These words certainly describe the transition from Stalin to Brezhnev far more than the fall of Commodus or the effects of the Napoleonic Empire, as Constant must have imagined. But they also herald the reign of those absurd legitimist usurpers whose murmurings would soon be discernible at the Congress of Vienna.
Benjamin Constant mentions in passing one of the bitterest and most incomprehensible truths for those contemporaries, such as Talleyrand, who had been born back in the age of douceur, when ridicule was fatal: “But ridicule attacks all and destroys nothing.” Here he was naming one of the arcana imperii of Sovietism. And one of the main elements of political strength for the Soviet leaders was the very fact that they understood it. Excessive ridicule—its relentless, daily production—can lead to the total neutralization of its destructive power. And perfection is reached when anti-Soviet stories become a part of the regime. As for the results, these will be much more fruitful and lasting if all this is applied to a mind like that of the Russian, who is a virtuoso when it comes to self-contempt, as Gogol and Dostoyevsky demonstrated.

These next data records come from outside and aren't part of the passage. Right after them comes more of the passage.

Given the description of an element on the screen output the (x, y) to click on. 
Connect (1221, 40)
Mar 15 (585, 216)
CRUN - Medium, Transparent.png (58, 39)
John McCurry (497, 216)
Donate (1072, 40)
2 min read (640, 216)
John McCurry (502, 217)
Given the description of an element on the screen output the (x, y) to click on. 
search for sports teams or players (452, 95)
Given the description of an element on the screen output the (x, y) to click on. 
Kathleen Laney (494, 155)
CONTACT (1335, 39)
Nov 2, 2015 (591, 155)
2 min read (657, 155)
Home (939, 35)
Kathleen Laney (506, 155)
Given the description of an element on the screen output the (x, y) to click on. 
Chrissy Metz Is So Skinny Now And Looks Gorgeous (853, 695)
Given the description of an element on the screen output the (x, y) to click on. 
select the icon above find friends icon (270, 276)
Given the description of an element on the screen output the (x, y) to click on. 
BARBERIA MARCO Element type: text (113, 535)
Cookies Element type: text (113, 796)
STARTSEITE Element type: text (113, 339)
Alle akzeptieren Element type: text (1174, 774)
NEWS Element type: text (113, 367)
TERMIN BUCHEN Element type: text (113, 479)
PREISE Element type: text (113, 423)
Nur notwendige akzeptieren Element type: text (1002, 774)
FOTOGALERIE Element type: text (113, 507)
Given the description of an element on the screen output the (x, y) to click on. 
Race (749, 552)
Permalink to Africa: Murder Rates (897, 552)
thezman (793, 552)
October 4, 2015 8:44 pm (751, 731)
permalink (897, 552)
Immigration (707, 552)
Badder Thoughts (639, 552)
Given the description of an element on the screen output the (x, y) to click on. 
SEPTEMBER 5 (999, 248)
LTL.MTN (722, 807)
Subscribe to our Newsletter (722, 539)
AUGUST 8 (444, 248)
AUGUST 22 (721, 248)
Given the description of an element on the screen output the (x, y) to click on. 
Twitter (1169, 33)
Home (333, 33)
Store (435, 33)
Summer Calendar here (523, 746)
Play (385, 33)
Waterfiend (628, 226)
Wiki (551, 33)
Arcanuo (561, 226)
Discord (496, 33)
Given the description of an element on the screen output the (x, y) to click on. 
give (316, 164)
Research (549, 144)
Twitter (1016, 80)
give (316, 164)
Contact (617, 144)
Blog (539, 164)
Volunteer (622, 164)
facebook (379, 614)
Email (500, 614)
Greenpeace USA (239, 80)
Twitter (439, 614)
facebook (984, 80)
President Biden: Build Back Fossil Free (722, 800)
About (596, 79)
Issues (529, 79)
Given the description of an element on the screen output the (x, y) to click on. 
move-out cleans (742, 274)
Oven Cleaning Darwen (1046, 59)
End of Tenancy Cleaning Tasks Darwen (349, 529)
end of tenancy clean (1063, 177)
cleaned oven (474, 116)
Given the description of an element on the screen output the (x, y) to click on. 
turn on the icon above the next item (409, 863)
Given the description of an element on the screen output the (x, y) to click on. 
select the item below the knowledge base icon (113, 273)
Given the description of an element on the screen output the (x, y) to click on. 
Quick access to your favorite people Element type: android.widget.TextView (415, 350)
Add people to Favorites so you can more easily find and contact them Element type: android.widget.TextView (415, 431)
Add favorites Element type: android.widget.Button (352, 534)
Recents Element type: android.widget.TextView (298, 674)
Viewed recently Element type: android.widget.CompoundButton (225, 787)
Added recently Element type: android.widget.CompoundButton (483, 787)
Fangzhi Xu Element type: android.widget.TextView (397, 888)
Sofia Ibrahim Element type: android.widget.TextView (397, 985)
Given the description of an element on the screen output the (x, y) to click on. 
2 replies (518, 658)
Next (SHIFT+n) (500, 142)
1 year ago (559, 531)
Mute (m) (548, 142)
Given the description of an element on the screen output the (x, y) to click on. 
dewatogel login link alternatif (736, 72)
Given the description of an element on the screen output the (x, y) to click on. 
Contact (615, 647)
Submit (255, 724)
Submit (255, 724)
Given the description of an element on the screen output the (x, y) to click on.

The theory of legitimacy, through which Talleyrand triumphs at the Congress of Vienna, rests on two axioms of public law: “That sovereignty cannot be obtained simply through conquest; nor can it pass to the conqueror if the sovereign does not hand it over to him.” The first point, however, stopped all attempts to go back to the origin, since conquest casts a shadow over it: there is always a native ruler who has been overthrown. The second point offered no answer in situations where sovereignty is abandoned without being handed over: here a gap, a deficiency, appears, as in the silent law of nature compared with the written conventions that sanction it. In political reality a sanction is therefore needed—and it will be the “sanction of Europe.” Europe appears here for the first time as a second nature, a mystical body (“an almost mystical community of states,” as Guglielmo Ferrero would write) that has the power to confer sovereignty. In conclusion: it was recognized that the laws of nature did not extend to all circumstances of life, but sometimes had to be supplemented and replaced by a second nature, identified as Europe. The aporia that the Congress of Vienna was trying to resolve was not so much political as epistemological. The political remedy was a shrewd fiction; as for the epistemology, it could wait. But the whole lack of plausibility was clear: not least because the body of Europe was not “mystical”—or no more so than Madame de Krüdener, prophetess of regeneration, who journeyed under the banner of the Holy Alliance. To cover this defect, after the Congress of Vienna there was a growing wave of declamation in support of Order, which has continued uninterrupted until today. Into those howling waters then came the ever more rabid declamation of the democratic and revolutionary enemy. Turning away from the contemplation of those insipid waves, Baudelaire gathered his fleurs du mal on the cliffs.
The right of conquest, which establishes its own laws, relates back to the arbitrary nature of language. Legitimate sovereignty relates back to the lingua adamica, to the sound that reveals the secret name of things. Now, the grammar of the Adamic language has never been reconstructed. And grammar is the action of language. The primacy of the praxis sought to wipe out even the memory of the Adamic language. But memory lasts longer than action.